物置

書いたものを置く場所です。

養父は狩人。 第0話 「祖父の死」

お爺ちゃんが死んだ。

お調子者で、孫好きだったお爺ちゃん。 生まれてからすぐ、両親が他界した僕に精一杯の愛を注いでくれたお爺ちゃん。

訃報を聞いた時は現実味が無く、しばらく呆けていた。

二週間前、ゲートボール仲間と旅行中、事故にあって逝ってしまった。 車に轢かれ、死因は脳挫傷だった。

生命保健や事故の賠償金、遺産、お金に困ることは無かった。でも、もうあの年甲斐もなくはしゃぐ笑顔は見れなってしまった。 広い家も、財産も、一人になるとブカブカの靴下の用にぎこちなく、気持ちのいいものでは無かった。 時折、もう出ないと思っていた熱いものが、目から零れて止まらない事もある。 やっぱり、まだ立ち直れていない。

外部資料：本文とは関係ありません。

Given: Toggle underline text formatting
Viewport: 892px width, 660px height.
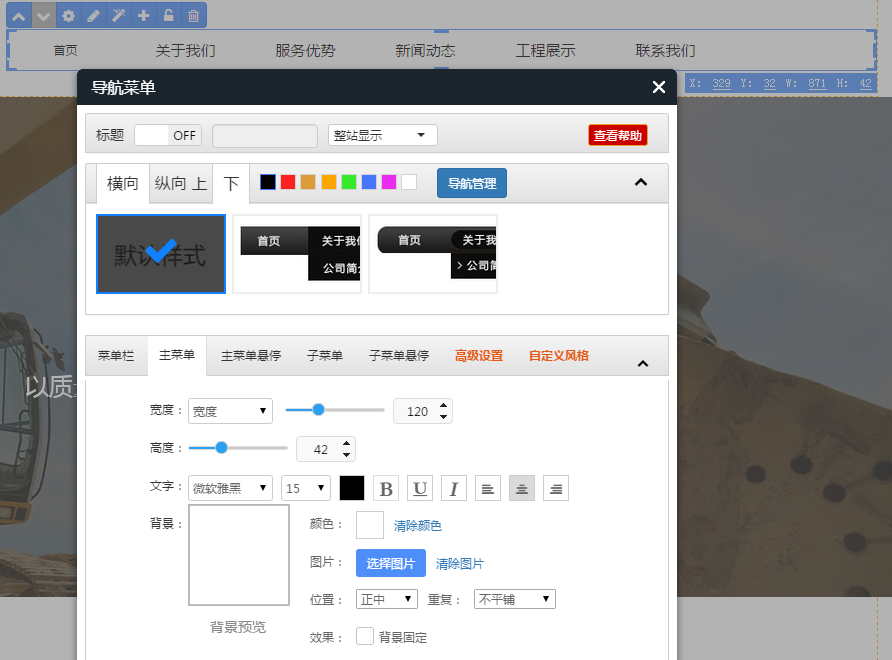Looking at the screenshot, I should coord(420,488).
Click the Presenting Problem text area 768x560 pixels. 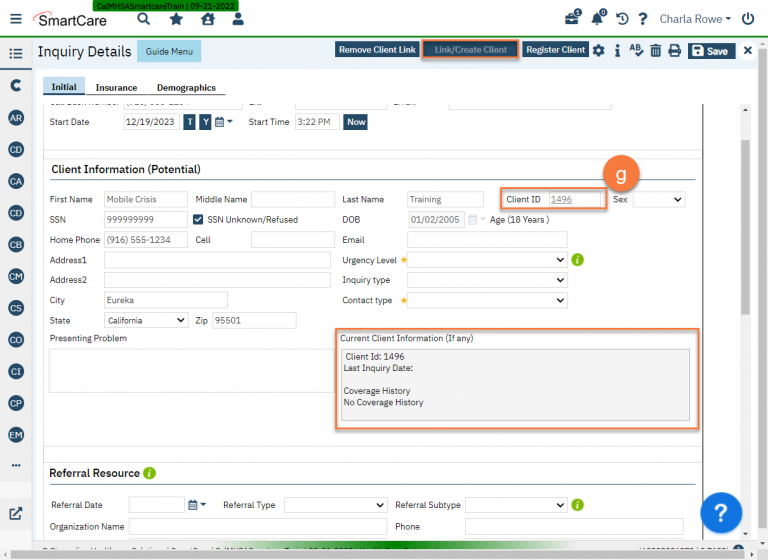click(x=190, y=370)
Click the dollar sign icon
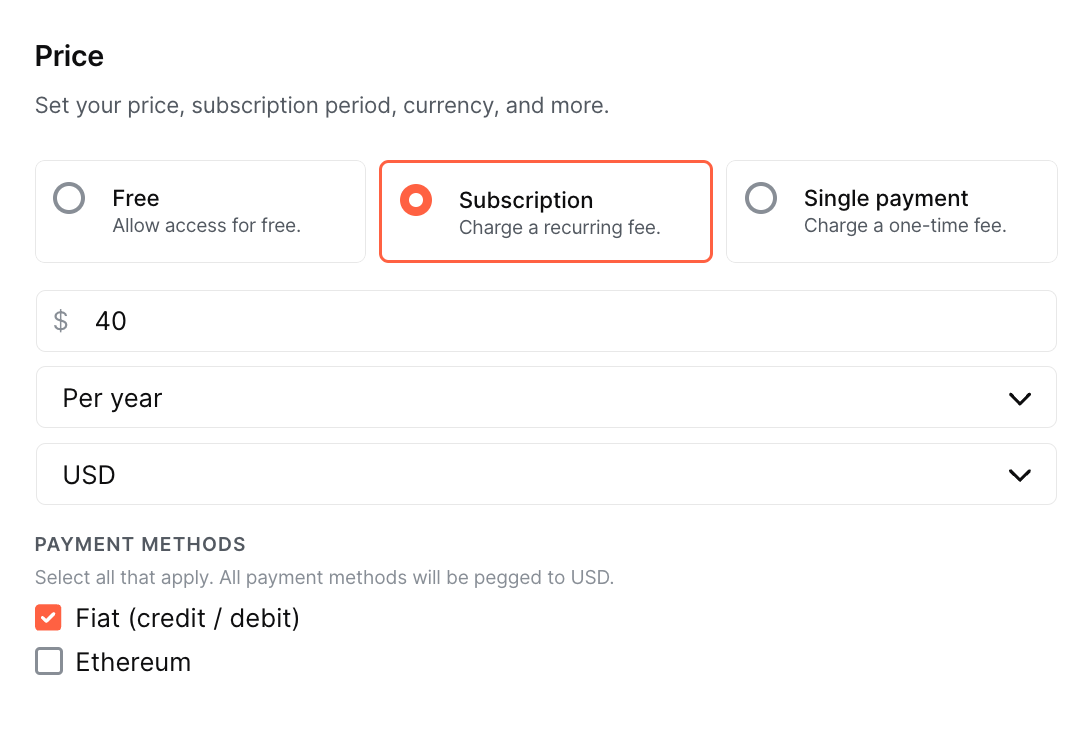1092x740 pixels. tap(61, 321)
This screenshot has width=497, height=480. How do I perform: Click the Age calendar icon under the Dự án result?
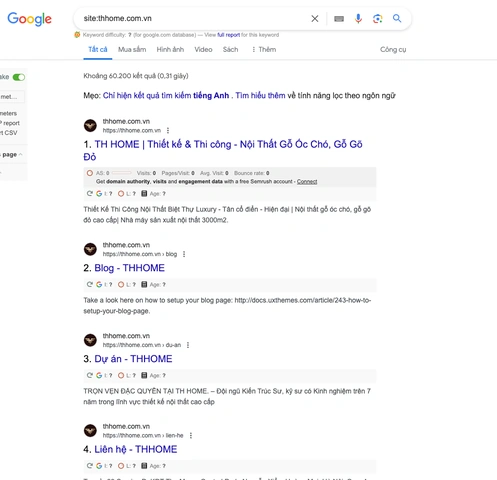tap(144, 375)
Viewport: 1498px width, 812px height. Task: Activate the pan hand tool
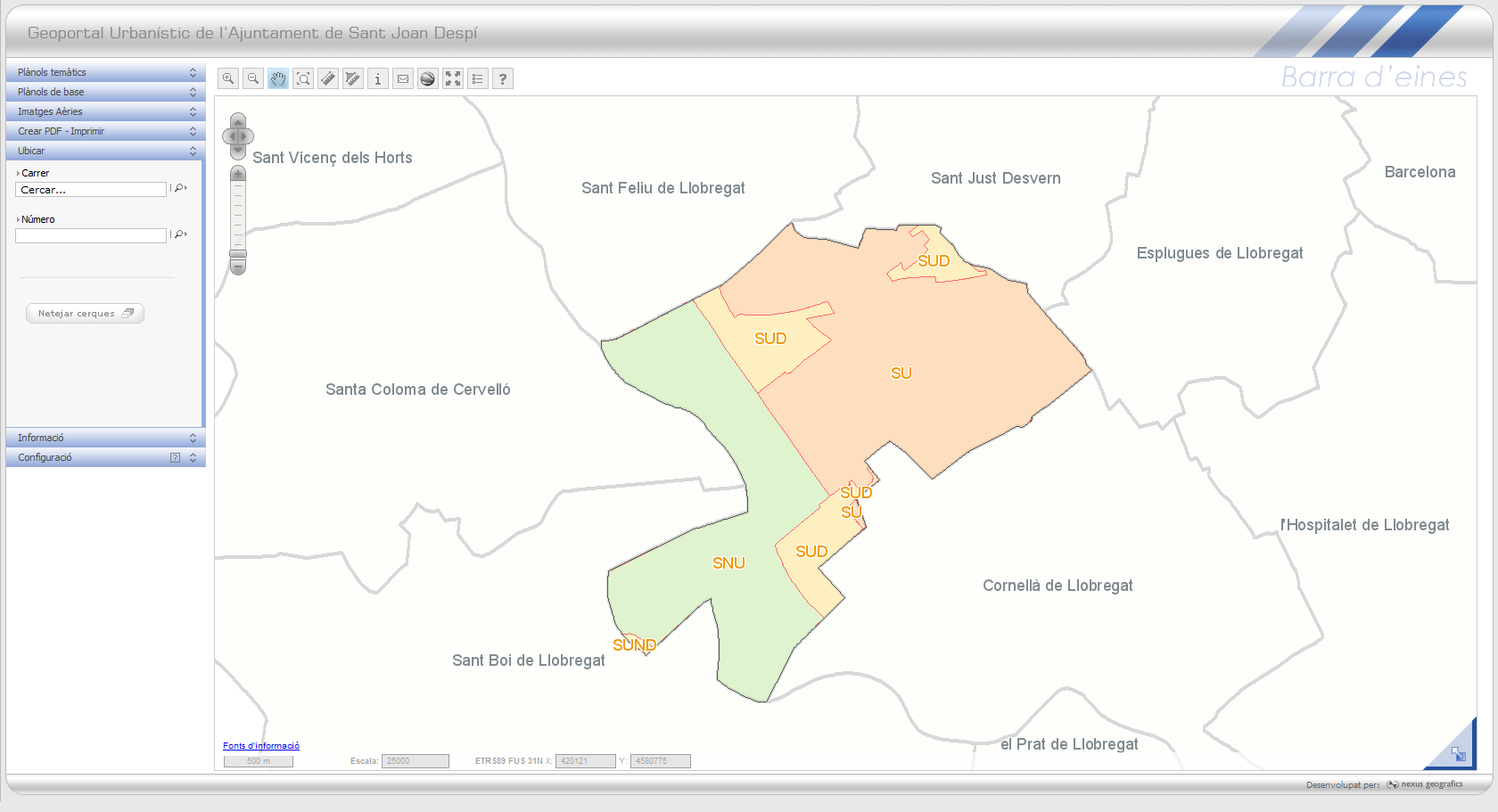pyautogui.click(x=278, y=78)

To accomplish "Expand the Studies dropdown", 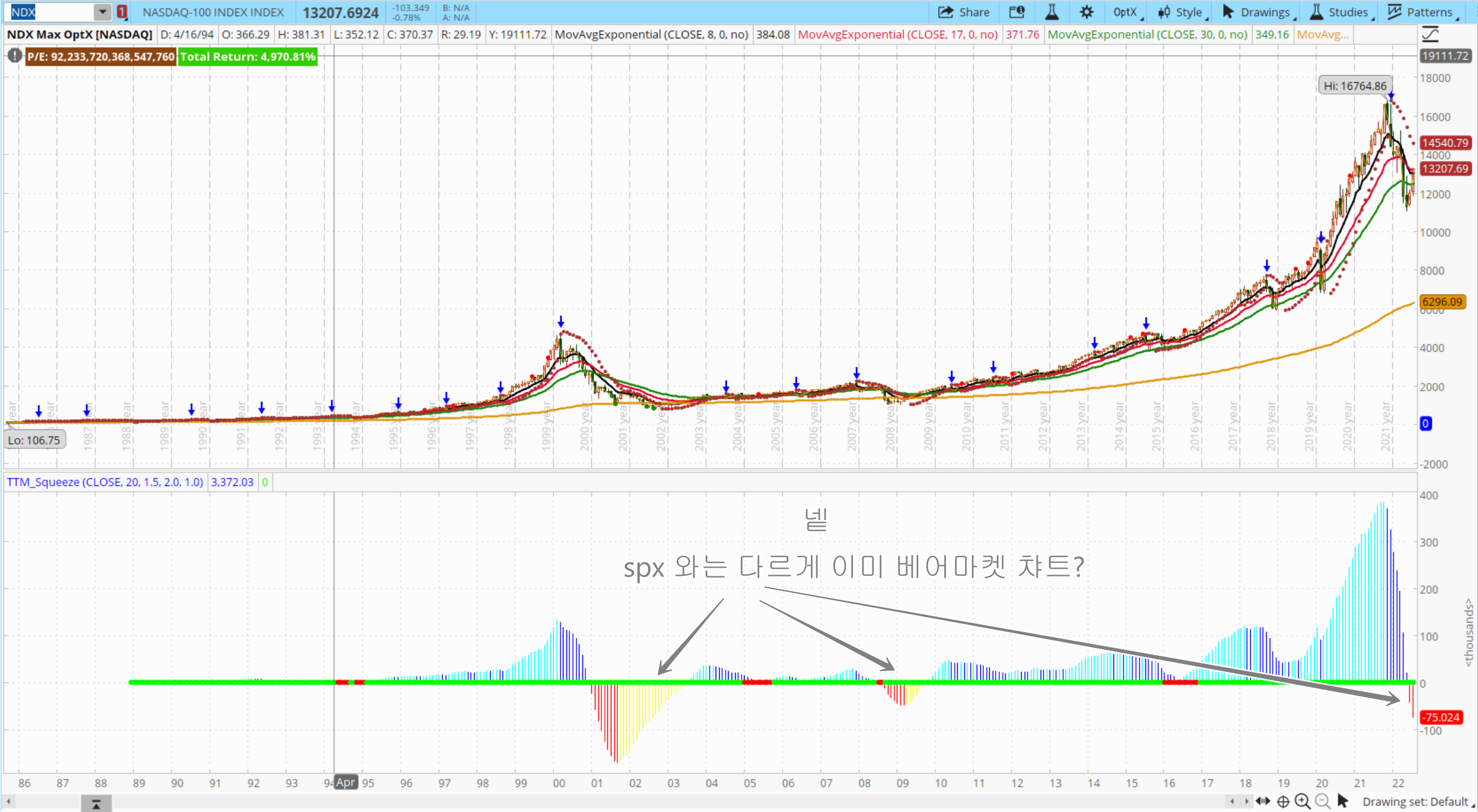I will [x=1341, y=12].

お爺ちゃんとの思い出を拭い取るために、生前使っていたものは殆ど家から出した。 といっても、盆栽やゲートボール用具、ハマっていた妙なガラクタぐらいだ。 親切にも、お爺ちゃんの遠い親族のおじさんが引き取り先を紹介してくれて、案外スムーズに事は運んだ。

残った物は、お爺ちゃんが大事にしていた木札と、数珠だけだ。 木札はお爺ちゃんが僕に御守りとして残してくれた物。思えば、昔からお爺ちゃんはおまじないをよくしていた。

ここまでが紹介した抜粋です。